Страница 2 из 13
В то же время в морально-экономической парадигме исламская экономика занимает своё, особое место. Это вызвано тем, что она не только имеет религиозное происхождение, но и бытовать может лишь как религиозная конструкция – в противоположность основному, секулярному пониманию моральной экономики (и экономики вообще, разумеется). Важно отметить, что, пользуясь словами М.Б. ас-Садра, не предполагается, что ислам «сформулирует экономические закономерности. Ислам пришёл, чтобы организовать экономическую жизнь и развить систему, основанную на социальной справедливости. Исламская экономика… не имеет ничего общего с научным открытием фактически существующих экономических отношений» [4].

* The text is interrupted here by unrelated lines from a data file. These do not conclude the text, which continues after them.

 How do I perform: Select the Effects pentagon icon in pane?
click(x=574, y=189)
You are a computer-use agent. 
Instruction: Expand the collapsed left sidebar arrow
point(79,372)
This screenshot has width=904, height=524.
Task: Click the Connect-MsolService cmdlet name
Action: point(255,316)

В наиболее общем виде моральную экономику можно определить как экономику, в которой экономические факторы уравновешиваются этическими нормами во имя социальной справедливости [5]. По-видимому, без отступлений и изъятий она свойственна лишь патриархальным обществам, в которых производитель и потребитель выступают в одном лице [7]. Развитие товарного производства и рынка, переплетающееся с усилением таких факторов, как личный материальный интерес и стремление к максимизации прибыли делового предприятия, подрывают это равновесие. Э. Томпсон (который, собственно, и ввёл в оборот термин «моральная экономика»[7]) показал, что реакция носителей традиционных нравственных норм на нарушение общественных устоев оказывается жёсткой, вплоть до гражданского неповиновения [7][8], и противная сторона (то есть государство и имущие классы) отвечает, в свою очередь, не только репрессиями, но и частичным удовлетворением требований большинства. Таким образом, можно сказать, что моральная экономика есть взаимодействие культурных обычаев и хозяйственной деятельности, в котором сложившиеся обыкновения и общественное давление принуждают акторов экономики подчиняться традиционным нормам даже с ущербом для прибыли.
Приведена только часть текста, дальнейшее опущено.